### What you need to do
Can you rewrite these lines with "dropdown" replaced by "drop-down", keeping everything else the same and leaving the pictures out?

Item position lines:
────────
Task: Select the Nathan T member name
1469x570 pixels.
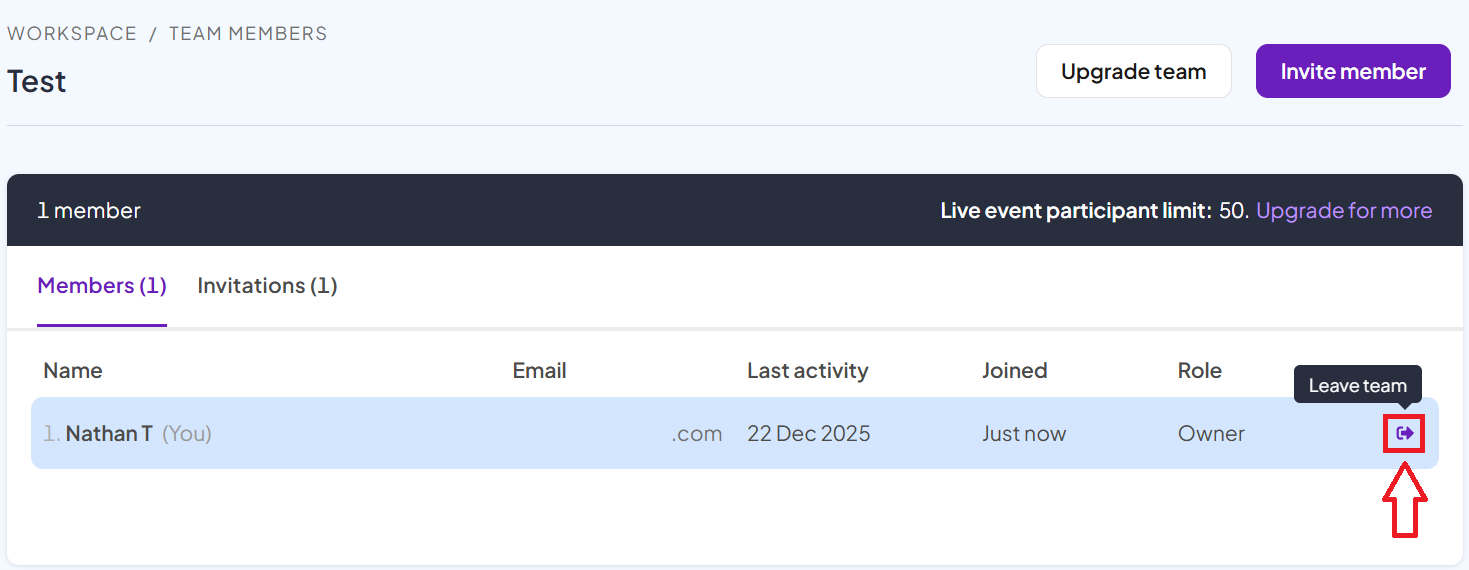Action: [x=109, y=434]
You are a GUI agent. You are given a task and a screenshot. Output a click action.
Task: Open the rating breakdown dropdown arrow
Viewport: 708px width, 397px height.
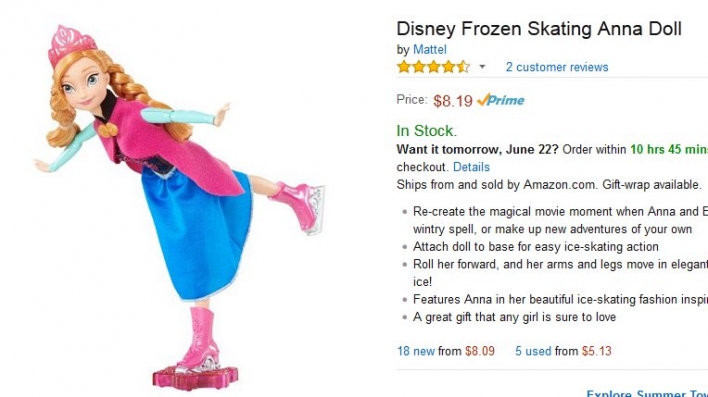pyautogui.click(x=482, y=67)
────────
### Response
Task: Select the Nathan T member name
1469x570 pixels.
Action: [x=109, y=434]
You are a GUI agent. You are given a task and a screenshot. Output a click action.
Task: Open the rating breakdown drop-down arrow
Viewport: 708px width, 397px height.
pyautogui.click(x=482, y=67)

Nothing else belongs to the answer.